### Travail à faire
- a) Répondez aux points suivants à partir de l'extrait sur le poids des évangéliques :
(i) Selon Ira M. Sheskin, par quoi Sheldon Adelson est-il motivé ?
(ii) Dans quelle université Célia Belin est-elle docteur en sciences politiques ?
(iii) Combien de membres la communauté évangélique compte-t-elle aux États-Unis ?
- b) Recopiez le passage de l'extrait sur le poids des évangéliques compris entre "Le poids des" et "l'histoire des États-Unis.", ces deux passages inclus.
══ Extrait
Le poids des évangéliques

"Sheldon Adelson est uniquement motivé par les intérêts d'Israël", explique Ira M. Sheskin, qui connaît personnellement le milliardaire. "Proche du Premier ministre israélien Netanyahou, il estime qu'Obama n'a pas assez soutenu Israël." "Les donateurs juifs jouent un rôle non négligeable dans cette campagne, mais les origines du financement proviennent de sources très diverses", tempère cependant André Kaspi (2), professeur émérite à la Sorbonne, interrogé par Le Point.fr. "Si certains dons visent effectivement le renforcement des relations États-Unis-Israël, d'autres relèvent de questions sociétales", ajoute le spécialiste de l'histoire des États-Unis.

"Le plus grand soutien d'Israël, ce n'est pas la communauté juive, mais les évangéliques", souligne André Kaspi. Cette communauté de protestants piétistes compte aux États-Unis près de 90 millions de membres, en majorité acquis aux républicains. "Les évangéliques lisent la Bible de manière très littérale", explique au Point.fr Célia Belin (3), docteur en sciences politiques à l'université Panthéon-Assas. "Ils considèrent comme éternelle la promesse de Dieu d'accorder une terre au peuple juif." Reste que les plus grands partisans d'Israël aux États-Unis ne sont pas juifs, ni même évangéliques...
════
══ Données extraites
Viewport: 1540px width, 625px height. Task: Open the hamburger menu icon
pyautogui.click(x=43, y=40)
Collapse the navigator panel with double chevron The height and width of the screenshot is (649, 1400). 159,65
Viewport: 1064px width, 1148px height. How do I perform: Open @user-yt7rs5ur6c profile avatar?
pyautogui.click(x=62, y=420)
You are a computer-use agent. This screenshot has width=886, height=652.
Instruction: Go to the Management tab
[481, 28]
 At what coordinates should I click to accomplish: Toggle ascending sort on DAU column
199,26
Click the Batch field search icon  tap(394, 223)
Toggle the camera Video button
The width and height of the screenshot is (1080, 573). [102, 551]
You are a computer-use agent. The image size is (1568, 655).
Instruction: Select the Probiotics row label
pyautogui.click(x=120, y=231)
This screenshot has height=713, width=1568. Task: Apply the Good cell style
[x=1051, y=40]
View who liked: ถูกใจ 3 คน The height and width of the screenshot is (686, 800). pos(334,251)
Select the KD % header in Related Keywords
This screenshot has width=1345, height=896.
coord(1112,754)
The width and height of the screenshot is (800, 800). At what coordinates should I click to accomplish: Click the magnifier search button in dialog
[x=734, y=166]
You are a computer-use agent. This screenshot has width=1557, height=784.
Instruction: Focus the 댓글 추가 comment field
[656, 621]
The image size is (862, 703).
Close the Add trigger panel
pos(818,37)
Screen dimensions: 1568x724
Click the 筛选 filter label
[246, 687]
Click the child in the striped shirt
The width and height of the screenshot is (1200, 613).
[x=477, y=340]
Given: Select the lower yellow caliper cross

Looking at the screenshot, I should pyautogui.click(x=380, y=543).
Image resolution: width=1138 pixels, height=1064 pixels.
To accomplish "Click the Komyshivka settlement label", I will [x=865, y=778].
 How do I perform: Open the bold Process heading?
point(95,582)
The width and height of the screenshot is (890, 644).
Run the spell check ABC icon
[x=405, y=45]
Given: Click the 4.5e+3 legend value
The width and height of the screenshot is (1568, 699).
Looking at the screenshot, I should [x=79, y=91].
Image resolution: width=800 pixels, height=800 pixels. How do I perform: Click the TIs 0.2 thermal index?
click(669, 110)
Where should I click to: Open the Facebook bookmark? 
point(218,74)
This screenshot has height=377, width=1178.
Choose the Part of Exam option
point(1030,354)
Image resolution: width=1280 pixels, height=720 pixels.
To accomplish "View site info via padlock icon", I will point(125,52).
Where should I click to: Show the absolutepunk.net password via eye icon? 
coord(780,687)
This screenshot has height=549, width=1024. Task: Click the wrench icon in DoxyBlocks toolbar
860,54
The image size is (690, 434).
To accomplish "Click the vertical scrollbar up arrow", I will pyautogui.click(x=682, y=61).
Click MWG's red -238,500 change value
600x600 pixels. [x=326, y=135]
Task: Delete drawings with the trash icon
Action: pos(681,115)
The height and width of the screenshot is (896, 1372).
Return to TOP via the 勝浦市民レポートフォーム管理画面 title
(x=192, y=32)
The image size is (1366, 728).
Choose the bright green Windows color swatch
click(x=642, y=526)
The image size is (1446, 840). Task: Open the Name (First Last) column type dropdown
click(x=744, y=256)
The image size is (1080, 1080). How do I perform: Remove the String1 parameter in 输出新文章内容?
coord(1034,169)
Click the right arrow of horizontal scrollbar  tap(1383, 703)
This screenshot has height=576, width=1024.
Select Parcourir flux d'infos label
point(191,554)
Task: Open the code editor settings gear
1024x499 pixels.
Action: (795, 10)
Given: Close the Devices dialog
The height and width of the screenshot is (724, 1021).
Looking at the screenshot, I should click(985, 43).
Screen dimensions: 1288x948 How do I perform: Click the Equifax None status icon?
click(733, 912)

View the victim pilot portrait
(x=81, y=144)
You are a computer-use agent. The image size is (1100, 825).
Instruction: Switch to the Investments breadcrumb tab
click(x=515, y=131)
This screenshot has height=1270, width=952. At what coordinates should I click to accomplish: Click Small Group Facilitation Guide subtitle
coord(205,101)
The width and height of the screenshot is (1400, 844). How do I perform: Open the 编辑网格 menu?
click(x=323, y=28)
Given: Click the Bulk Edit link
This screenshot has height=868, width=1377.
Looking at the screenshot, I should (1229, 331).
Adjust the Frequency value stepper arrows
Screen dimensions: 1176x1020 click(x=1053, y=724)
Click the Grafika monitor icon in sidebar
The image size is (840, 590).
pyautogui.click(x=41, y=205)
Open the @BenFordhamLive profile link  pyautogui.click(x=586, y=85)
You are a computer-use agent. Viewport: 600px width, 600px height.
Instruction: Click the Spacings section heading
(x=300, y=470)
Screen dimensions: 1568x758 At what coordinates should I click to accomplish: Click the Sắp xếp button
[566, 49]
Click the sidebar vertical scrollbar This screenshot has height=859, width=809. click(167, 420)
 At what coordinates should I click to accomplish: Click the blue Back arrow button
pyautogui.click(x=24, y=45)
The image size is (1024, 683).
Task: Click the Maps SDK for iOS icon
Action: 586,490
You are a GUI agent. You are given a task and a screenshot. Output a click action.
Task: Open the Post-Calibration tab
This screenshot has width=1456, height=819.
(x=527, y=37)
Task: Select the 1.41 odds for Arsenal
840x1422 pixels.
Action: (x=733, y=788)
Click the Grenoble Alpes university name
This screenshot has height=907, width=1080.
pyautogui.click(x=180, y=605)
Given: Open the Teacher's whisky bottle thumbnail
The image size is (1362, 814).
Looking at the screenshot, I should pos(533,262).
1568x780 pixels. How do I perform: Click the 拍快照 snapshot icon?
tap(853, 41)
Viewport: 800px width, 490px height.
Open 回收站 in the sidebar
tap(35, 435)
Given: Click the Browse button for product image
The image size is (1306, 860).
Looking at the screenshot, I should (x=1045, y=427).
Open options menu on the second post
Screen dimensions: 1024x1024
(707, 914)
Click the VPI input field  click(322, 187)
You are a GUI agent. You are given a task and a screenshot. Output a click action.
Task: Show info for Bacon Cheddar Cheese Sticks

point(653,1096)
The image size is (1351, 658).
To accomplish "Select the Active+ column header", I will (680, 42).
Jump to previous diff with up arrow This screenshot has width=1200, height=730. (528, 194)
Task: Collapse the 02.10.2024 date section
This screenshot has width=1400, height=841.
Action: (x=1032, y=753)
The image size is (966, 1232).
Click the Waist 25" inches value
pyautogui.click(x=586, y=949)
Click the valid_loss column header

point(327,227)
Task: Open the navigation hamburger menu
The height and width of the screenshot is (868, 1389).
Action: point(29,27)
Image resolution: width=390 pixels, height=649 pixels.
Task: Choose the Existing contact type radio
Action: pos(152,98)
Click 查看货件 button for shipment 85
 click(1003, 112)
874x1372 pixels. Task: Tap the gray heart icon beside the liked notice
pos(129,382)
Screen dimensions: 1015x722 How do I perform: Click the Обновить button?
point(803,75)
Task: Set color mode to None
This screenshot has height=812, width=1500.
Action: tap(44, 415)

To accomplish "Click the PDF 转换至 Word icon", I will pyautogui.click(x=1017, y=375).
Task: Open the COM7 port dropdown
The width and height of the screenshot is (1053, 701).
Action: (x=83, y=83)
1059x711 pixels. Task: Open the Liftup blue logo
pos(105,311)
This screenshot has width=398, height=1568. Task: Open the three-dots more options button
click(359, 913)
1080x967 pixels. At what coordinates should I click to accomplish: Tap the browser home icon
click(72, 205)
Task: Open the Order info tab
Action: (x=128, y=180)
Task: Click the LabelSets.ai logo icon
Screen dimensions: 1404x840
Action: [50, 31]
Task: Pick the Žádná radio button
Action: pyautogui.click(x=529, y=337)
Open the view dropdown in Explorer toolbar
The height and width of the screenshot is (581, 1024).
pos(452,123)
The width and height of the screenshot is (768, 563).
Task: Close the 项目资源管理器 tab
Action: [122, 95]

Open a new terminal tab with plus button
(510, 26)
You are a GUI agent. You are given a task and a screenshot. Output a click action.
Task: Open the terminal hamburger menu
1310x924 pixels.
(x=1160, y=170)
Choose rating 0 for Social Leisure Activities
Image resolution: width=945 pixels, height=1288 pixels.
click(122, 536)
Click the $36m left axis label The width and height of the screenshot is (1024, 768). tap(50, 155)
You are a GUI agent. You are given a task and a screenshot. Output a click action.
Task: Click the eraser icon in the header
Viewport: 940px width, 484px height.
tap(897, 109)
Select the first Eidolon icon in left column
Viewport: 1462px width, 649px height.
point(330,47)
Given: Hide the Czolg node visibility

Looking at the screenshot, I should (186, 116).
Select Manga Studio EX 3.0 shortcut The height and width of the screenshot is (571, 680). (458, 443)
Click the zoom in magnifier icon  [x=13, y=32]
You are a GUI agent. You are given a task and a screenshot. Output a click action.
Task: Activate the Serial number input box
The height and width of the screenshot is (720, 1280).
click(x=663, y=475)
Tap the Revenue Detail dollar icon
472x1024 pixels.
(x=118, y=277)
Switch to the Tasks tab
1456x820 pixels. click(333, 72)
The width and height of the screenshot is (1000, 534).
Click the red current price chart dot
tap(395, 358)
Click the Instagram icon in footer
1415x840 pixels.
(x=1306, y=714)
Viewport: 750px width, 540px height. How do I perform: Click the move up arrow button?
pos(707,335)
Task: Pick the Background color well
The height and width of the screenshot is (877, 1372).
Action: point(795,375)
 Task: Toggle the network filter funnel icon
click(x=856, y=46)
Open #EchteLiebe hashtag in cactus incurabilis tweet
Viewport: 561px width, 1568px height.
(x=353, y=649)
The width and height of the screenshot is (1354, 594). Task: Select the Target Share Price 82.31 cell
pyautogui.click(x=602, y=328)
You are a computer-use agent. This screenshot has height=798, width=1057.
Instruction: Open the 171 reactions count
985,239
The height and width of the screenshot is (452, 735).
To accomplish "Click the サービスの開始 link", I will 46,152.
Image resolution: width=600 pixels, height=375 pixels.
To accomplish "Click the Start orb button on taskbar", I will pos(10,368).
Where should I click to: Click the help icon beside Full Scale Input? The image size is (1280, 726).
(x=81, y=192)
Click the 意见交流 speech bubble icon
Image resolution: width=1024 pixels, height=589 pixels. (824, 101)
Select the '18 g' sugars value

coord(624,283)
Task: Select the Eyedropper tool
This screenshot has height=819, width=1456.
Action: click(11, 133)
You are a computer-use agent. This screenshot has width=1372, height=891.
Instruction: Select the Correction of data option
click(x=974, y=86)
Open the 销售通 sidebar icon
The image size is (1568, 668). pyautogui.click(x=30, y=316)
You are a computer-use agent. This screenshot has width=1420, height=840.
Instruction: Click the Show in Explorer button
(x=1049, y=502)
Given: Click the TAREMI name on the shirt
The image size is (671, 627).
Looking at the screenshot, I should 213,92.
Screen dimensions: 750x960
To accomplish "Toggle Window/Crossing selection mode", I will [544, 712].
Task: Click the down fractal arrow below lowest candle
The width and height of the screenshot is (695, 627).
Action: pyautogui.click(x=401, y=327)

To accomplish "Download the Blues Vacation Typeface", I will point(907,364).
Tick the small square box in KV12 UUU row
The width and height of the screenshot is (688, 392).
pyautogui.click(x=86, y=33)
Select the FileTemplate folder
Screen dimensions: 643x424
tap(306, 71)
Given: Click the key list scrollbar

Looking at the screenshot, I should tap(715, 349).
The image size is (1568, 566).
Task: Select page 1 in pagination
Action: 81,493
════
### Corrigé des exercices
- a)
(i) Uniquement par les intérêts d'Israël.
(ii) L'université Panthéon-Assas.
(iii) Près de 90 millions.

- b)
Le poids des évangéliques

"Sheldon Adelson est uniquement motivé par les intérêts d'Israël", explique Ira M. Sheskin, qui connaît personnellement le milliardaire. "Proche du Premier ministre israélien Netanyahou, il estime qu'Obama n'a pas assez soutenu Israël." "Les donateurs juifs jouent un rôle non négligeable dans cette campagne, mais les origines du financement proviennent de sources très diverses", tempère cependant André Kaspi (2), professeur émérite à la Sorbonne, interrogé par Le Point.fr. "Si certains dons visent effectivement le renforcement des relations États-Unis-Israël, d'autres relèvent de questions sociétales", ajoute le spécialiste de l'histoire des États-Unis.